Roman Catholic diocese in Italy

The Diocese of Vittorio Veneto (Dioecesis Victoriensis Venetorum) is a Latin diocese of the Catholic Church in northeastern Italy, with its see in Vittorio Veneto. It was historically known as Diocese of Ceneda, the name being changed in 1939.

Ceneda began as a suffragan of the patriarchate of Aquileia until the latter's suppression in 1751. From 1752 until 1818 Ceneda was a suffragan of the archdiocese of Udine. Since 1818 Ceneda has been in the ecclesiastical province headed by the Patriarchate of Venice. Art from several churches in the diocese is housed in its Albino Luciani Diocesan Museum.

==History==

The city of Vittorio Veneto includes the town of Ceneda which in ancient times was a castrum known as Ceneta and poetically as Acedum. The city is situated in the province of Treviso, 7 miles (12 km) north of Conegliano.

Ceneda was pillaged by Attila the Hun in 452, and a century later by Totila. After 568, during the domination of the Lombards, it was governed by a duke and then a count. Still later it became part of the marquisate of Treviso.

The Gospel is said to have been preached in the region in the first century by St. Fortunatus, deacon of bishop Hermagoras of Aquileia. His legend puts him, rather, in the 4th century. Attesting to the presence of Christianity is one of the earliest pieve (parish) of the diocese, Sant'Andrea di Bigonzo, which dates from the fourth century.

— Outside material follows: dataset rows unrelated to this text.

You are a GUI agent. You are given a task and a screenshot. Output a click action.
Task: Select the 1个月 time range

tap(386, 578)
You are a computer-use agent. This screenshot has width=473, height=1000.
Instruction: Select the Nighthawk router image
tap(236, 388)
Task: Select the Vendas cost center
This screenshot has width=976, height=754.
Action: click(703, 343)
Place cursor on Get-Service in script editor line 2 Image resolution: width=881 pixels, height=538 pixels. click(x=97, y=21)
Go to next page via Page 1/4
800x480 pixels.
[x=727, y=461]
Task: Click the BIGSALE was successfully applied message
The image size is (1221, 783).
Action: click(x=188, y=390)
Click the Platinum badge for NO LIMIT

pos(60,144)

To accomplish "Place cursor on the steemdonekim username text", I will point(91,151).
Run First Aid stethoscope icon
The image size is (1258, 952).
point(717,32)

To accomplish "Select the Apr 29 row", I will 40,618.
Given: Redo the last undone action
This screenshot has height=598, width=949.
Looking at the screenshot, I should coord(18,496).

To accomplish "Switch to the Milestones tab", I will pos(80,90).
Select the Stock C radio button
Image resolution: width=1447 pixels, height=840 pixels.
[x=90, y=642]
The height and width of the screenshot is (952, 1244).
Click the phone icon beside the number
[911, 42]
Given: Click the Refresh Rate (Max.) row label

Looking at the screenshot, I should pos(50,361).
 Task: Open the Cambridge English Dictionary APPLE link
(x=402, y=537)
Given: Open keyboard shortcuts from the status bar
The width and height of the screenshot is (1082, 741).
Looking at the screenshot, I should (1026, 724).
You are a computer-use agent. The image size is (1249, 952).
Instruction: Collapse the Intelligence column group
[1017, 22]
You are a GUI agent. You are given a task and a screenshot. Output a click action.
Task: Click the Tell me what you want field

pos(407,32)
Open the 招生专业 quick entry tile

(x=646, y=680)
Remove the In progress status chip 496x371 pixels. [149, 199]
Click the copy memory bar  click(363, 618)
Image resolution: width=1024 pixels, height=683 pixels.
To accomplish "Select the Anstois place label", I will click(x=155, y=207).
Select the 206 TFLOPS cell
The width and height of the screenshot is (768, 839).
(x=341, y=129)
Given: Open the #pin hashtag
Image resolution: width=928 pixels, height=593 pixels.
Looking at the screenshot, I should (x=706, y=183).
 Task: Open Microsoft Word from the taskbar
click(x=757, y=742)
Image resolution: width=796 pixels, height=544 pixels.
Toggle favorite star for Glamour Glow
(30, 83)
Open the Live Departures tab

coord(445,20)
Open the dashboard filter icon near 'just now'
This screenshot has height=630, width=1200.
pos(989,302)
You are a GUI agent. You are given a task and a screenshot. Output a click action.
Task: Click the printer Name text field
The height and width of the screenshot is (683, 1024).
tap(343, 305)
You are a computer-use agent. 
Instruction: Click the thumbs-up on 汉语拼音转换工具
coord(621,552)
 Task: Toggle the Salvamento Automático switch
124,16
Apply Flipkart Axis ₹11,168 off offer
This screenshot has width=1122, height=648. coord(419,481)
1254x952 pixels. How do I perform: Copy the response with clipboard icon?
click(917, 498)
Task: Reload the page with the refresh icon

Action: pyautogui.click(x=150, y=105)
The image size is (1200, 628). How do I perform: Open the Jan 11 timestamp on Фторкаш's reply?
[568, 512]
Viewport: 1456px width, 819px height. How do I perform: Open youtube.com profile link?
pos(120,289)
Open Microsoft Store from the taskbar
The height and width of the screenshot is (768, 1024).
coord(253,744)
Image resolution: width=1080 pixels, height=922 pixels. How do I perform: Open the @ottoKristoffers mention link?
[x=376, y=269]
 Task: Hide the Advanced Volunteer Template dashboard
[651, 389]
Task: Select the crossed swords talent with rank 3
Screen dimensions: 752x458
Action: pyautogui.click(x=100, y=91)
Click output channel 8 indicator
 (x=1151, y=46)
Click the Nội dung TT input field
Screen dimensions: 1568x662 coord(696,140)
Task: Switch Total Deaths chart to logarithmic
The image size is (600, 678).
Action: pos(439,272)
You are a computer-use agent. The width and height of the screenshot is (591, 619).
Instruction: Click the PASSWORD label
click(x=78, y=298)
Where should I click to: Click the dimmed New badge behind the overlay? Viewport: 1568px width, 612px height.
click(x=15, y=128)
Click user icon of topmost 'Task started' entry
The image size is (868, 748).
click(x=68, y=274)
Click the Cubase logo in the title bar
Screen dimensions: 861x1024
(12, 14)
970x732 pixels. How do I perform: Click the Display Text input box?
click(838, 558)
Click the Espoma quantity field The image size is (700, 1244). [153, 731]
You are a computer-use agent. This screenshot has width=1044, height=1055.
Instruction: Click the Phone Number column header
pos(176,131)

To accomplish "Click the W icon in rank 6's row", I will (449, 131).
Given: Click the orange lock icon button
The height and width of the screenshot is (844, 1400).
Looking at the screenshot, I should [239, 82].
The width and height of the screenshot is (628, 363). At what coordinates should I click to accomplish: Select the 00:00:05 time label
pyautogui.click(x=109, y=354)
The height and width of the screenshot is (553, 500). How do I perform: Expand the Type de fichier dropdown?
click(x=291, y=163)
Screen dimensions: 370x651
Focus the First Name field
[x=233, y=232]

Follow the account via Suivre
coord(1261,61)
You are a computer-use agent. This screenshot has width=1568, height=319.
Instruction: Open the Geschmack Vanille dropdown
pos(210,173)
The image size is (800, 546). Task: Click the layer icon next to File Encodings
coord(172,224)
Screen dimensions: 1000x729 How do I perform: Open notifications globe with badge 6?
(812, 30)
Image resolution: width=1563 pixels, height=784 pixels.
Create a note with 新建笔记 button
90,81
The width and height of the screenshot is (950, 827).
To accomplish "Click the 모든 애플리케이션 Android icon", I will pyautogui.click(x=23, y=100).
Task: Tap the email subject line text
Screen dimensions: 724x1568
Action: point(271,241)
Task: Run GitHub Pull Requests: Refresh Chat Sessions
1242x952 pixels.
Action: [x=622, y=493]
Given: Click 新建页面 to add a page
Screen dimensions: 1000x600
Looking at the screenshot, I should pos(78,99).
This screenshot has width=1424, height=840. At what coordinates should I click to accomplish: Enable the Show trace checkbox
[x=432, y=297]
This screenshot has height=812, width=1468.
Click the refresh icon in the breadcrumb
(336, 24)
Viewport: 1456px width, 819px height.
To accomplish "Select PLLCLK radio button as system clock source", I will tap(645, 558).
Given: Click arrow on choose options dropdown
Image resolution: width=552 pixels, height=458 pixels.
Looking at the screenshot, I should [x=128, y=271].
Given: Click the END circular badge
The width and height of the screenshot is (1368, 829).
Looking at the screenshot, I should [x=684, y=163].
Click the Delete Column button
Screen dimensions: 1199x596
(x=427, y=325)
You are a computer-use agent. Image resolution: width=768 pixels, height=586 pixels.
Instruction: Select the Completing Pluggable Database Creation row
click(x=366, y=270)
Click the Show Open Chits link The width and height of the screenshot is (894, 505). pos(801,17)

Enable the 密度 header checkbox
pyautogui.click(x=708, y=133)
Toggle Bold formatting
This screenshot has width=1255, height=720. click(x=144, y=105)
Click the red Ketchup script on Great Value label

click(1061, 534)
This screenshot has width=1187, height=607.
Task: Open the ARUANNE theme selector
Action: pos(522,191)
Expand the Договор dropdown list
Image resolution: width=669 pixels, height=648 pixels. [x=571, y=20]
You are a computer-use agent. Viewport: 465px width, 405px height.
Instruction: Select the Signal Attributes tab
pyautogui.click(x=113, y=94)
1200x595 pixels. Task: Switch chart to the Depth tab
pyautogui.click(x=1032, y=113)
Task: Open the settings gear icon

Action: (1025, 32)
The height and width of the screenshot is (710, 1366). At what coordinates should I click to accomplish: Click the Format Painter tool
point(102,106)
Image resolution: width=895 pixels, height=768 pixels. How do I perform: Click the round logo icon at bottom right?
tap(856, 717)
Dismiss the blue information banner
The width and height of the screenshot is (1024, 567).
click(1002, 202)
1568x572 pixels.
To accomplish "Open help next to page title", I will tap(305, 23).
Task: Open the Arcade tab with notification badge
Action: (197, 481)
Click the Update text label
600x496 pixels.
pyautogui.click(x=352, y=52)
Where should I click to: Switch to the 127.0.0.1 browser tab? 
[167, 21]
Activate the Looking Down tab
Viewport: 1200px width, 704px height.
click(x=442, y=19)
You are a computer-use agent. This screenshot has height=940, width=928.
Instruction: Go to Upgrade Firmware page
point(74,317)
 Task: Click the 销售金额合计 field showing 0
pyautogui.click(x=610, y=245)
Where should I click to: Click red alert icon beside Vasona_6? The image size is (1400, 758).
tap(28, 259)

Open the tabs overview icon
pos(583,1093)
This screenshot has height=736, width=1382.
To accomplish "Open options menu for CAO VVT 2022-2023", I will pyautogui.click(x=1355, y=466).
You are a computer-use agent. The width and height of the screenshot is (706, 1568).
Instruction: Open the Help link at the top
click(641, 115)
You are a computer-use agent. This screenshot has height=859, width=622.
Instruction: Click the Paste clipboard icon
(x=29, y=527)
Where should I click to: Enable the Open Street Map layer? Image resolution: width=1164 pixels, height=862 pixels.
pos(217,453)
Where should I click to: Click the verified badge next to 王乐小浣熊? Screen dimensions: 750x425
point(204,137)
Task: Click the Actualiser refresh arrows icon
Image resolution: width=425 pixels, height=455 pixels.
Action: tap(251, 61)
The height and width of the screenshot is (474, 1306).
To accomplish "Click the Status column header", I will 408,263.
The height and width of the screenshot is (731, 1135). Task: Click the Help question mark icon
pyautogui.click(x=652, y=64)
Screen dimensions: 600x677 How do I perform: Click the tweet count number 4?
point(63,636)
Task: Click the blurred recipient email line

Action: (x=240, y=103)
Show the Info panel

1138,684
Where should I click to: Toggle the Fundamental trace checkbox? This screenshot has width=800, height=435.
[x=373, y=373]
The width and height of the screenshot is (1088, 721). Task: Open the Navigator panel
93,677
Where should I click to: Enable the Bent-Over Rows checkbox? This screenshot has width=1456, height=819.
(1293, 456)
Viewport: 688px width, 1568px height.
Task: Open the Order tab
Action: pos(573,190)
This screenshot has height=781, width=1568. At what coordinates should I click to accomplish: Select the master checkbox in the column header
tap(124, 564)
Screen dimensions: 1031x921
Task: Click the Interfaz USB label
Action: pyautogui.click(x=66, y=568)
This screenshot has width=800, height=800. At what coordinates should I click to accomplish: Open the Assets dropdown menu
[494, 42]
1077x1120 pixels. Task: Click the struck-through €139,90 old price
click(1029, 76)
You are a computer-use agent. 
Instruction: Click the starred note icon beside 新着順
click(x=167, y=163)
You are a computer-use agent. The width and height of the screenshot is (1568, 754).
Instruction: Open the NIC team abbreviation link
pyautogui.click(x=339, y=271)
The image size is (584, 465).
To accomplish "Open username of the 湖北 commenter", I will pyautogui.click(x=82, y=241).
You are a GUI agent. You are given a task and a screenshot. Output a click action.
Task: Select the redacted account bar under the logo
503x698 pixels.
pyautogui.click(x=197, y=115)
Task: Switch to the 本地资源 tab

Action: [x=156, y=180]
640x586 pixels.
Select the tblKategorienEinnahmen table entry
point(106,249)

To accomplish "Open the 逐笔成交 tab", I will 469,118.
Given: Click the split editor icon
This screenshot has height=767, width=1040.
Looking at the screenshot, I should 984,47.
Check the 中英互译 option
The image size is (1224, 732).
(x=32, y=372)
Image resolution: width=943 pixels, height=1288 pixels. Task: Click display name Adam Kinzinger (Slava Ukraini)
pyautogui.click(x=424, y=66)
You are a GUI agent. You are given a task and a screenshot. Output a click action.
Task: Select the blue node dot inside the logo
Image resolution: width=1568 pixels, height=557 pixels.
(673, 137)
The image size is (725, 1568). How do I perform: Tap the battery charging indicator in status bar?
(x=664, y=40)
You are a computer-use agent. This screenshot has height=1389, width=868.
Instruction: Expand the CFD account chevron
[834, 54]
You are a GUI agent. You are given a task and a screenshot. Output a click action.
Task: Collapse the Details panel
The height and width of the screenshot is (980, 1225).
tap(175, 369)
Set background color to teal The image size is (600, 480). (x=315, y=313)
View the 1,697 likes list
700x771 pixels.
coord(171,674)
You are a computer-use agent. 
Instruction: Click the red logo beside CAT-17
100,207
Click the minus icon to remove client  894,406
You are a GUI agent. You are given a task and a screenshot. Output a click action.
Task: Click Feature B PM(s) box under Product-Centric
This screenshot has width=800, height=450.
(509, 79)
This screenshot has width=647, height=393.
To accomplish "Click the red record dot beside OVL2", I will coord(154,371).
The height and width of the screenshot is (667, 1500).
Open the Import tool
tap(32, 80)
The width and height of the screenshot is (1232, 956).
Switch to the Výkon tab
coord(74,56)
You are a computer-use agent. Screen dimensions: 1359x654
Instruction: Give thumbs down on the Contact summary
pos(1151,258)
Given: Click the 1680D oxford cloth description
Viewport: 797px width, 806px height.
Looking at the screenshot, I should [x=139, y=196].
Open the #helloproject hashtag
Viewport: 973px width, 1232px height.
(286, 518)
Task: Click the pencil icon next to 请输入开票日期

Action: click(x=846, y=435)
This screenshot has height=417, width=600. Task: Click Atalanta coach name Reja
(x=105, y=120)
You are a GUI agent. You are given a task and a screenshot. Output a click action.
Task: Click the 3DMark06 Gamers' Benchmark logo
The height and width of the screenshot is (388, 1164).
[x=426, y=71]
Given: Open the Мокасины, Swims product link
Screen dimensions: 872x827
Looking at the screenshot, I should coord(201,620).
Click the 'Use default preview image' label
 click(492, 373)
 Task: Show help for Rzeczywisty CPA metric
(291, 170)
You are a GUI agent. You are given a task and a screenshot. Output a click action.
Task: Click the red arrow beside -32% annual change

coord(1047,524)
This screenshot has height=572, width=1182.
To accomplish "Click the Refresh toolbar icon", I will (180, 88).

However, the historical beginning of episcopal see of Ceneda is uncertain. There may have been a bishop present in Ceneda very soon after the Lombard conquest. The first reputed bishop seems to have been Vindemius who was present in 579 at the Synod of Grado which continued the Schism of the Three Chapters. He was, however, bishop of Cissa in Istria, not bishop of Ceneda.

In 680, Bishop Ursinus was present at the Council of Rome convened by Pope Agatho against the Monothelites. In 685, the Lombard duke Grumoaldo assigned to the bishop of Ceneda a large part of the territory that had formerly been under the care of Oderzo to counter the claims of Oderzo's bishop in exile. The city of Oderzo had, in fact, been destroyed by the King Rotharius (636-652) and King Grimoaldus (662-671), and its people sought refuge with the Byzantines in the Venetian lagoon, at Forumjulii, Treviso, and Ceneda. A patron saint of the diocese of Ceneda is actually a bishop of Oderzo, Titianus, whose body is said to have miraculously been carried up the Livenza River against the current and to have come to rest at the site of the present cathedral after being carried in a cart by a donkey.

From 994 the bishop of that city became also its temporal lord, even after it was politically incorporated into the Republic of Venice in 1389.

Bishop Sigifredo, during whose time there were many conflicts between Ceneda and the neighbouring towns, was allied with the bishop of Belluno and the people of Padua in a war against Trevento. In September 1179, Sigifredo promised his ally, the Count of Conegliano, that he would transfer the episcopal seat of Ceneda to Conegliano. The damage to Ceneda and the neighboring territory was so serious that Pope Innocent III actually authorized Bishop Matteo on 25 March 1199 to remove of the episcopal seat from Ceneda to Conegliano, but the seat remained where it was.

Other bishops were Antonio Correr (1409); Lorenzo da Ponte (1739), the last bishop to exercise temporal power, and Albino Luciani (1958–1969) who became pope John Paul I in 1978.

In 1586, Bishop Marco Antonio Mocenigo (1586–1597) and Cardinal Enrico Caetani, the papal legate in Bologna, conducted the foundation ceremonies for the episcopal seminary in Ceneda.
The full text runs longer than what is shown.